Field data reliability after pipeline + device overhaul (from <80%)

Systems I've Built

Production platforms, sole architect

The systems below are production platforms I designed and shipped end-to-end — ML models, cloud architecture, data pipelines, authentication, APIs, frontend, testing, and deployment. Each is in daily use by engineering and operations teams at Devon Energy.

Flagship · AI-Integrated · Production

Real-Time Frac Data Acquisition Platform

Sole architect of an end-to-end ingestion, validation, and AI-assisted backfill platform replacing a third-party vendor pipeline. Supports live frac fleet operations across Devon's field footprint — built on integrated agents, automated fallback, an LLM-powered backfill engine, and a React monitoring app used daily by completions engineers.

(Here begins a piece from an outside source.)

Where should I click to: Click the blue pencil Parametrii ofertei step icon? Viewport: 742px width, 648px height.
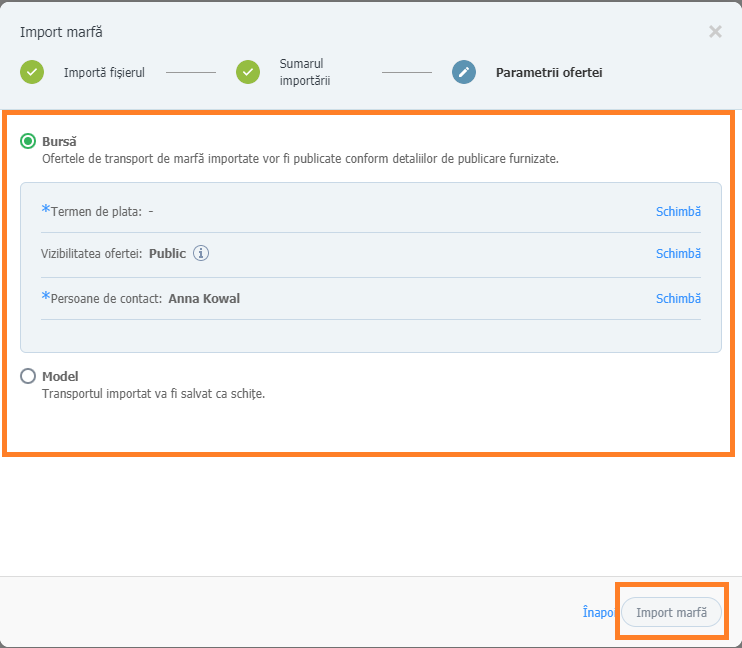click(x=464, y=72)
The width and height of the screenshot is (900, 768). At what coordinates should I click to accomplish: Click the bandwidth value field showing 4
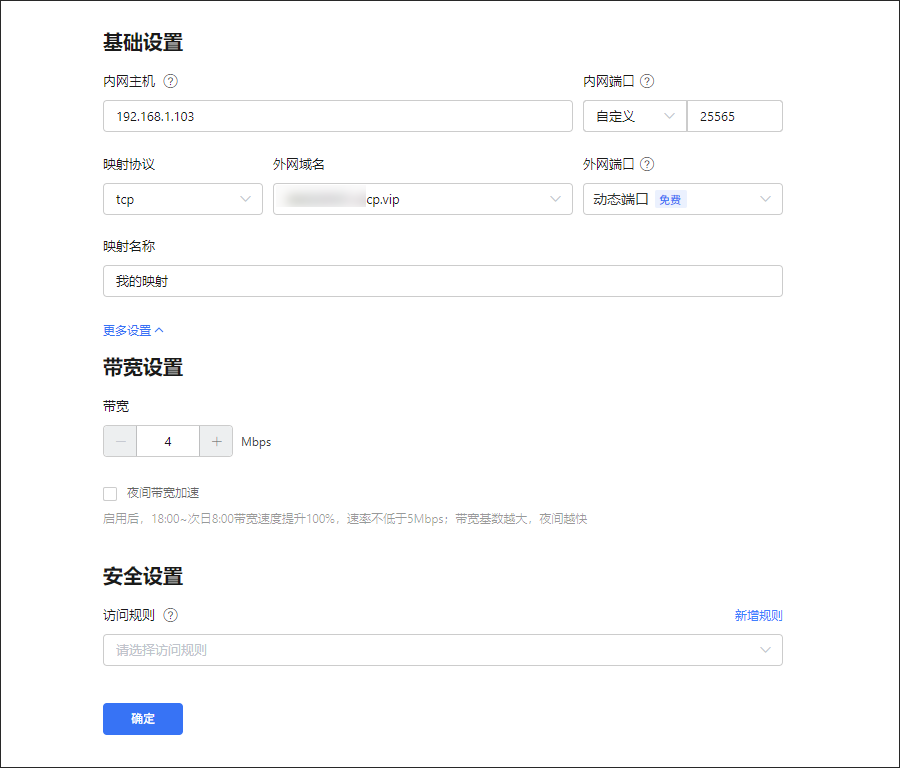(168, 441)
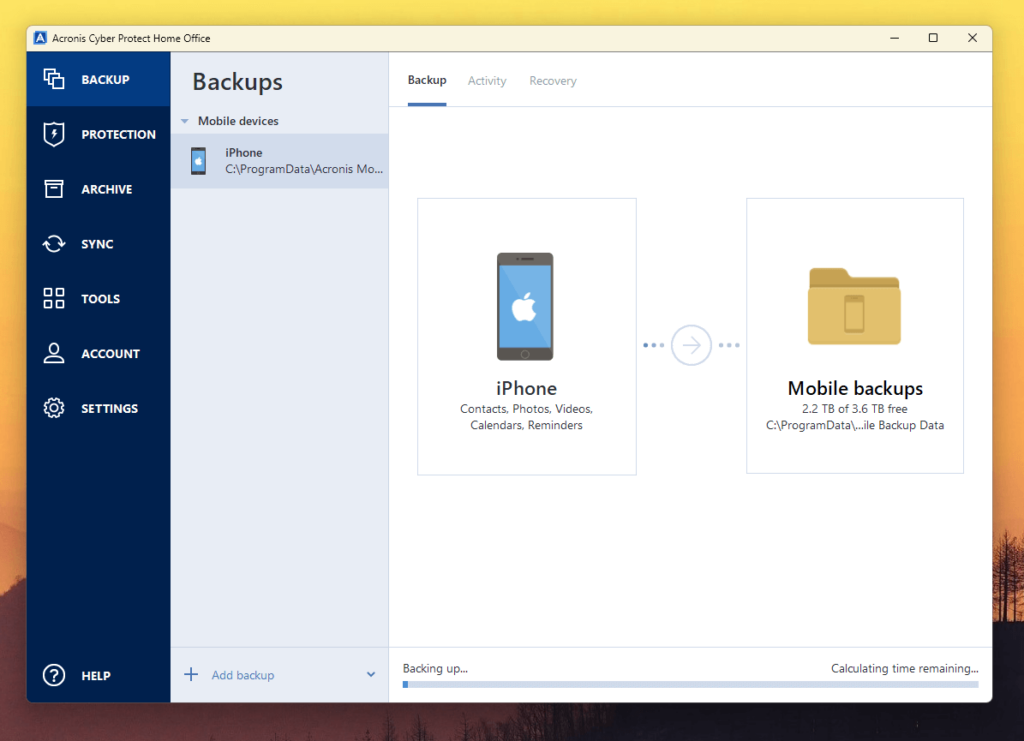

Agents Python/PySpark ingestion agents pull ~80 high-frequency telemetry files per frac fleet daily, run gap/spike validation, and stream clean data into the OSIsoft PI historian in near-real-time.
Fallback Primary/secondary ingestion paths with health checks, automatic failover on stream drop, exponential backoff retries, and self-healing recovery on node or device loss — keeps ingestion flowing when upstream sources degrade.
AI Backfill LLM-based agents (OpenAI SDK) parse unstructured vendor PDF reports and heterogeneous CSV exports, extract telemetry fields, and map varied service-provider schemas into PI-compatible format for historical gap recovery.
Frontend React + Node.js operator-facing monitoring app — live ingestion status, data-quality inspection, manual backfill triggers, and fallback/failover visibility. Used daily by completions engineers.
Infra Partnered with IT to replace third-party cellular links with direct VPN; data reliability <80% → >97%.
Impact $40K/month recurring savings · $2.5M/year projected acquisition-fee savings · replaced an entire vendor pipeline
ML + MLOps · Azure · $350M Program

Casing Procurement & Demand Forecast Platform

React/TypeScript + Node.js platform on Azure supporting a $350M casing procurement program. Built a production forecasting model combining decision trees and logistic regression with end-to-end MLOps — continuously re-tuning against drilling and completion schedule changes to produce exact per-SKU counts and delivery windows for the forward year.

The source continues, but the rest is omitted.